So Tony Blair will be an official British candidate for the job of EU Council President should the Irish vote for the Lisbon Treaty (and the Polish and Czech presidents sign the document). That’s what Baroness Kinnock has said.
For many CoffeeHousers, this will combine two things you love to hate. But few Britons have the ex-Prime Minister’s international starpower and commitment to a free-trading Europe. The French Presidency has shown that only big country, big personality leadership can make a difference on the key foreign policy issues.
But for those very reasons, it is hard to see Nicolas Sarkozy and Angela Merkel backing a Blair candidature. Both will be loath to share the limelight with a President Blair when that other President, Barack Obama, comes around for visits. Smaller countries will also worry that drawing a Council President from one of the largest EU countries will marginalise their interests.
Then there is the Iraq War. Though it may today seem like yesterday’s war, many Europeans still have not forgiven Blair for backing the Bush administration. With a post-Azores generation of European leaders in place (only Silvio Berlusconi remains of the old group), few of the new players will want to be reminded of those bad old days.

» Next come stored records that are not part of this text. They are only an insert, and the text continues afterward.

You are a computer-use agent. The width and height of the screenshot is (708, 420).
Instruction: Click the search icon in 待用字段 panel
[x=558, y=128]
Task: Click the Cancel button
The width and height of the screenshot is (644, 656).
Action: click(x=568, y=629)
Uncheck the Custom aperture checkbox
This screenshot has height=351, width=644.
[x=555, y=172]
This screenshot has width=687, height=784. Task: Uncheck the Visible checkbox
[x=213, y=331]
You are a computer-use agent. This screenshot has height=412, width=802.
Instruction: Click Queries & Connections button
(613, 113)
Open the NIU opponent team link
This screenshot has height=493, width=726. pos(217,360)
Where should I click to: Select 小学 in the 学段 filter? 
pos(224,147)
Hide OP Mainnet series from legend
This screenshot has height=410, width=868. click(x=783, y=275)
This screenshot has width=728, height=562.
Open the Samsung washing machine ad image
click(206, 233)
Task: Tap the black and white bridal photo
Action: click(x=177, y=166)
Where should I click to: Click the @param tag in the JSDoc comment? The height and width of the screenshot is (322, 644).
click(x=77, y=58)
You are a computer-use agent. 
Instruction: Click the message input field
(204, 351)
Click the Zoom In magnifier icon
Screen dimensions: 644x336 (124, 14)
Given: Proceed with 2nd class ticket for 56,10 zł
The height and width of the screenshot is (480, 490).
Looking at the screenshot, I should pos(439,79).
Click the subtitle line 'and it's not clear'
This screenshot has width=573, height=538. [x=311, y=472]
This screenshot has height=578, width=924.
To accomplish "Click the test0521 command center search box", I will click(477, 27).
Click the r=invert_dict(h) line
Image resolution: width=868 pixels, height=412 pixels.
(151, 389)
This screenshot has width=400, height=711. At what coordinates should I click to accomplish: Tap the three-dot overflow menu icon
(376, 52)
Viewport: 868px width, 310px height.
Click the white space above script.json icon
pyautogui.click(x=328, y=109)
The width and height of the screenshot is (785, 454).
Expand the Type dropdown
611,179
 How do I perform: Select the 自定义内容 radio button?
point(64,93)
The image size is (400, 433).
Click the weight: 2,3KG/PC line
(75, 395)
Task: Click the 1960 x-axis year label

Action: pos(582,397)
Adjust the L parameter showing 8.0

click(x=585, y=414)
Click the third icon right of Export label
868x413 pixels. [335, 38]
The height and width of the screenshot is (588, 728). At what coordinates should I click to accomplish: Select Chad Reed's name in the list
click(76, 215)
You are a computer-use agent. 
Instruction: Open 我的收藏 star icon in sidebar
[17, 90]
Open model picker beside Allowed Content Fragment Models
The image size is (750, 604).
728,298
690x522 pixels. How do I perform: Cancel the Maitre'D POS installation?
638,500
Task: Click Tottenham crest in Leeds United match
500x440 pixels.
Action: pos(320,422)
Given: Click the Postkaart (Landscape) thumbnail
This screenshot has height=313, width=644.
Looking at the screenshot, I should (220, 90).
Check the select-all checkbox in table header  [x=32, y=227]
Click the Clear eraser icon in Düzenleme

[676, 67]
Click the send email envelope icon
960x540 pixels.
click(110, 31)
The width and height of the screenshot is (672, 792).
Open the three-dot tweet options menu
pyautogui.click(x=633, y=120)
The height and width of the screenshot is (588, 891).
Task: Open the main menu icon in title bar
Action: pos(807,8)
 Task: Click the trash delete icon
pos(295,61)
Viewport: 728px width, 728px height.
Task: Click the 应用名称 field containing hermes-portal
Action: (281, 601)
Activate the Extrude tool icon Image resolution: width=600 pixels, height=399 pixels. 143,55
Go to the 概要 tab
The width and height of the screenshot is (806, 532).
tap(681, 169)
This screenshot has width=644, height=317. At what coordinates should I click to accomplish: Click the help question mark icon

Finally, the Lisbon Treaty itself is actually very unclear on what the Council President will do. When I asked Jean-Luc Dehane, who was part of the team that drafted the now-dead EU Constitution, which formed the basis of the Lisbon Treaty, he dismissed the importance of the post altogether. “Just a chairman”, he said. That does not sound like a job Blair would even want.
Many other issues also remain unresolved. For example the role of the rotating EU Presidency? Next year, when the Spanish take the baton from the Swedes, what would be the respective roles of Jose Zapatero, the Spanish leader, and, say, Tony Blair. With a new EU “foreign minister” to be chosen as well who will represent the EU externally?
For all these reasons, my money is still on Spanish Socialist ex-Prime Minster Felipe Gonzalez rather than Tony Blair.